The Corner

Re: Put a Dress On

I suspected I would regret saying anything about Beyoncé’s performance during the halftime show, and sure enough . . . it appears that my supposed “freakout” has caused one. 

I’ll have to leave the majority of the criticisms alone because we are no longer in the fourth grade, most of us. But there is an intelligent conversation that can be had here. And I’m grateful to Alyssa Rosenberg for her thoughtful response to my Corner post this morning.

Yes, a woman embracing her womanhood is a powerful thing. Which is exactly what we tend to suppress in so many other contexts (say, federal policy mandating that we treat women’s fertility as a disease to be medicated). We absolutely are in desperate need of a sane, healthy embrace of human sexuality. But I have my doubts the halftime show pulled it off. Listen, Beyoncé Knowles is a successful woman, wife, mother, talent. And that’s a great thing, and a great model. As Rosenberg suggests, I celebrate much of what I know of the woman. Sometimes I even sing along to her songs. My simple offering: Maybe if she, with all her beauty, set a different standard, people would follow. That’s not an attack, that’s not me going nuts. Just a simple unsolicited suggestion. Isn’t art all about creativity and uplift? Reading Rosenberg, and even some of the ad hominem critiques, I think we have similar goals here . . .

In my syndicated column this week, I point to a book by a man named Christopher West, who is not of the trying-to-suppress-anyone’s-desires camp. In his new book, Fill These Hearts, he proposes that it is in fact the very design of the human body that helps us make sense of our lives. “Consider the idea that our bodies tell a story that reveals, as we learn how to read it, the very meaning of existence and the path to the ultimate satisfaction of our deepest desires.” He’s writing as a Catholic Christian and offers that from “the Christian point of view, our creation as male and female is a ‘sacramental’ reality: a physical sign of something transcendent, spiritual, and even divine. In the biblical understanding, there exists a profound unity between that which is physical and that which is spiritual. This means that our bodies are not mere shells in which our true ‘spiritual selves’ live. We are a profound unity of body and soul, matter and spirit. In a very real way, we are our bodies.”

I think Rosenberg might appreciate the book. It’s an unpacking of what it actually is that the Catholic Church proposes. It’s attractive for a whole host of reasons, and has nothing to do with hating or otherwise being twitchy about sex and femininity.

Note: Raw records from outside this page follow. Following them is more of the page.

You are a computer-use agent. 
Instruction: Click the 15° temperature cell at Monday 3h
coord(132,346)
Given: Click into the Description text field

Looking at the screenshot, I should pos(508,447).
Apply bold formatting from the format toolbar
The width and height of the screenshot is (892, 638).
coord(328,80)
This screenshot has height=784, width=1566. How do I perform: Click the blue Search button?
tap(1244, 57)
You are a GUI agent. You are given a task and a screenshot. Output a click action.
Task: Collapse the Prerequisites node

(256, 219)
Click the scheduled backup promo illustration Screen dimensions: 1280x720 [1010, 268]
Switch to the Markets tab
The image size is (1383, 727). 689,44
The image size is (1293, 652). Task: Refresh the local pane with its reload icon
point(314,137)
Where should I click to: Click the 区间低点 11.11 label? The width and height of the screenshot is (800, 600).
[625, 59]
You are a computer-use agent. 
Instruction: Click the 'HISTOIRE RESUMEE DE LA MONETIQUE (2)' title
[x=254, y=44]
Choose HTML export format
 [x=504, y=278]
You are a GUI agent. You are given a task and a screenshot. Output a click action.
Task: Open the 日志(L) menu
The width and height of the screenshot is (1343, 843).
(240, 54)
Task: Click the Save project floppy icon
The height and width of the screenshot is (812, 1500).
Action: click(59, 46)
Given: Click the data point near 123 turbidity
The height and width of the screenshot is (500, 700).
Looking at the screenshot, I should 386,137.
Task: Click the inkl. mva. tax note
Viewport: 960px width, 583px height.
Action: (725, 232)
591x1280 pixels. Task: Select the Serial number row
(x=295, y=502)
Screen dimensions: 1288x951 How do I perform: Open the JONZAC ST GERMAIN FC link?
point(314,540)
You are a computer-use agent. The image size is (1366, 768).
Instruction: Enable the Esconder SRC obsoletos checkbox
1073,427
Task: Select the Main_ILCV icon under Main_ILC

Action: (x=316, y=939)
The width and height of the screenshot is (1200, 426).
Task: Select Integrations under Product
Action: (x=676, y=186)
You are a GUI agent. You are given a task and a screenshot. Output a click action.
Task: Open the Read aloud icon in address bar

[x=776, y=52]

I meant it in my initial post that I really don’t want to linger too long here — it’s just a halftime show, after all, and Beyoncé is not what’s wrong with the world, needless to say. (I am, as Chesterton said. Many people on Twitter agree when I say it!) But then again, it is the Super Bowl halftime show, which we all watch. And imagine the opportunities . . .

As I say in the aforementioned column, this is a time for some fundamentals. We can all have a ball on Twitter treating brothers and sisters as enemies, but at some point, maybe we can sit down and try to make a little progress. The conversation could start with some of us actually being who we say we are (a little about what I mean here), about which there will be more tomorrow in an interview on NRO with George Weigel about his new book Evangelical Catholicism, released tomorrow by Basic Books. 

And that’s officially enough about the halftime show!